A shmita year – the seventh year in a seven-year cycle during which land in Israel must lie fallow – will add another financial burden on the state budget, which has already been loaded with other unexpected expenses, like tax-free purchases of new apartments and transfer payments to Holocaust survivors.
The Israeli taxpayer will not only be forced to fund shmita activities after Rosh Hashana, he will also endure price hikes on agricultural products, as has been the case in previous shmita years.
The shmita budget approved includes financial support for the farmers who leave their fields barren (NIS 45 million) and who do not work their fruit trees (NIS 20 million).
The special budget additions will also include NIS 7 million for constructing greenhouses for vegetables in the non-Jewish sector and NIS 11.5 million to non-state institutions who help guide shmita activities.
The government placed the Religious Affairs Ministry in charge of the shmita expenses, and the ministry will receive all the authorizations necessary to implement the religious order.

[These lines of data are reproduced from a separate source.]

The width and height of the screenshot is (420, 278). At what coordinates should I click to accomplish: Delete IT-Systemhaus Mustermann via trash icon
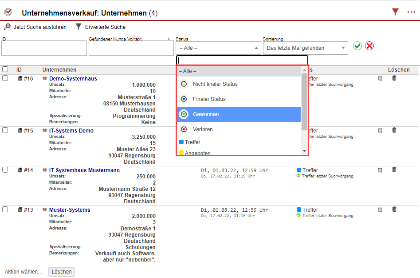click(x=394, y=170)

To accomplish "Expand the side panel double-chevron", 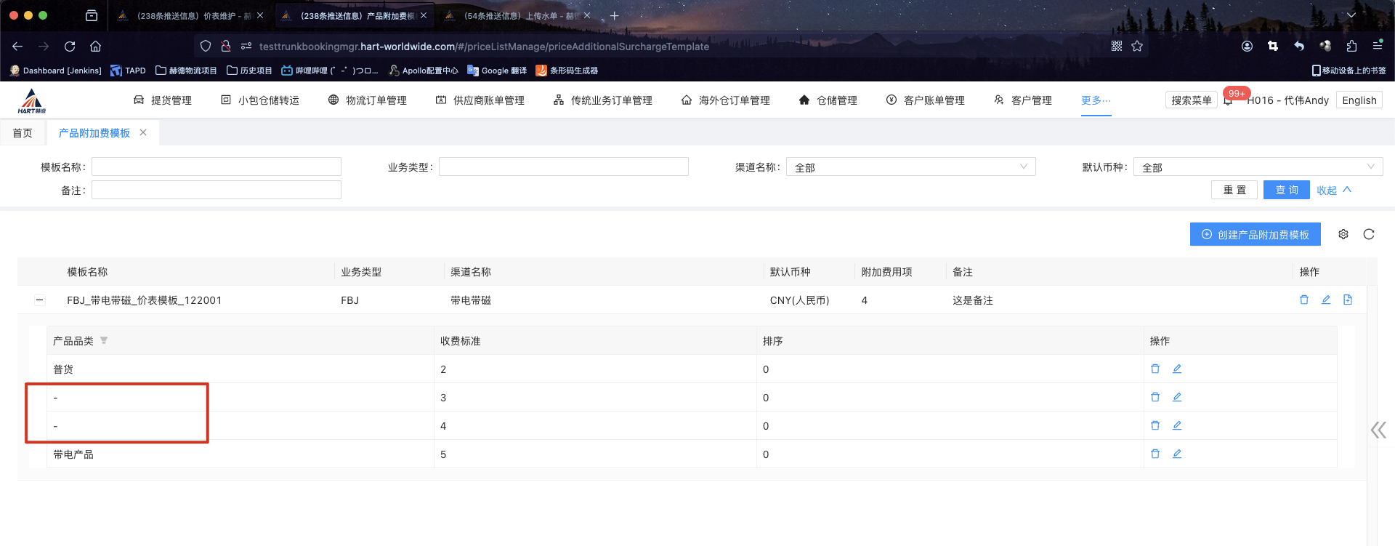I will pyautogui.click(x=1378, y=430).
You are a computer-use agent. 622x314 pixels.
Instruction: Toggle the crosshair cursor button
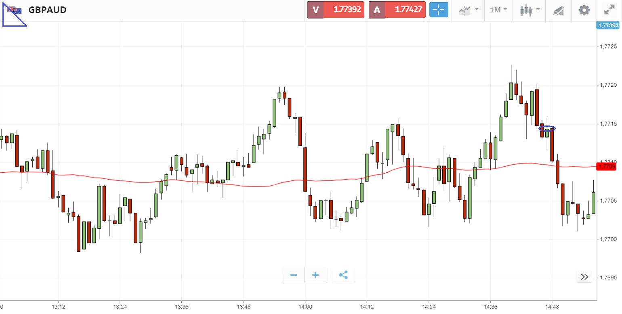pos(439,10)
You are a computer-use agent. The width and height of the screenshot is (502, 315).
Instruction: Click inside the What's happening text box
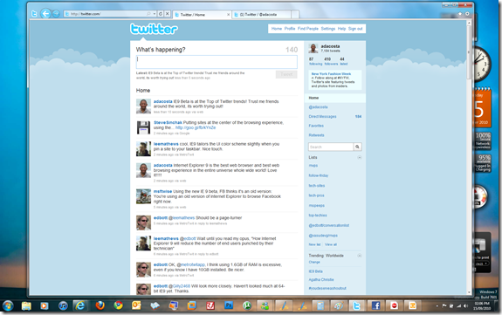click(x=217, y=62)
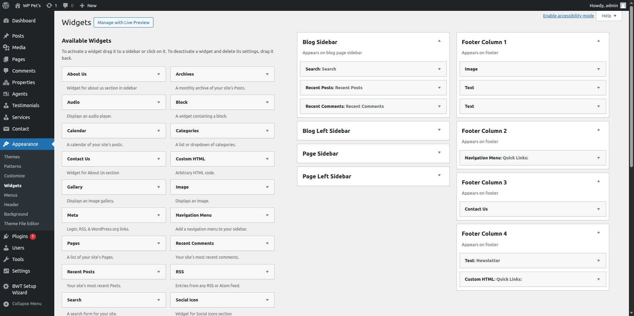Open the Tools wrench icon
Screen dimensions: 634x316
point(6,259)
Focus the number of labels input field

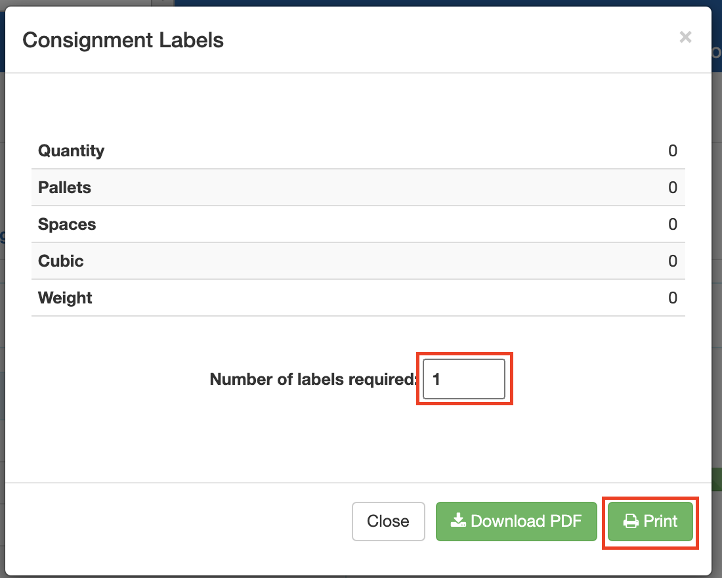[x=464, y=379]
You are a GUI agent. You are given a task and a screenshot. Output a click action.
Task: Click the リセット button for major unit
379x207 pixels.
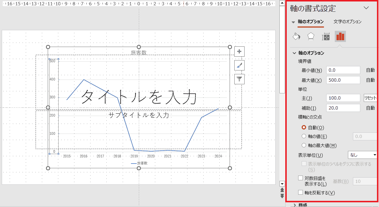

The Religious Affairs Ministry will team up with the Ministry of Agriculture to create a special project team headed by the director general of the Religious Affairs Ministry, which will be tasked with overseeing disbursement of funds in accordance with government decision.
Finance Minister Yair Lapid has already announced that he will support the decision to fund the shmita year out of the treasury's coffers, but he demanded directives and criteria were determined for supporting non-governmental institutions.
First of its kind
This is the first time the shmita year is funded to such an extent. In 2008, after the last shmita, a state commission was announced to prepare the Israeli market for the next shmita year.
The commission convened four times thus far. In one of the meetings it ordered the creation of a secondary commission to handle the general preparations for the shmita year.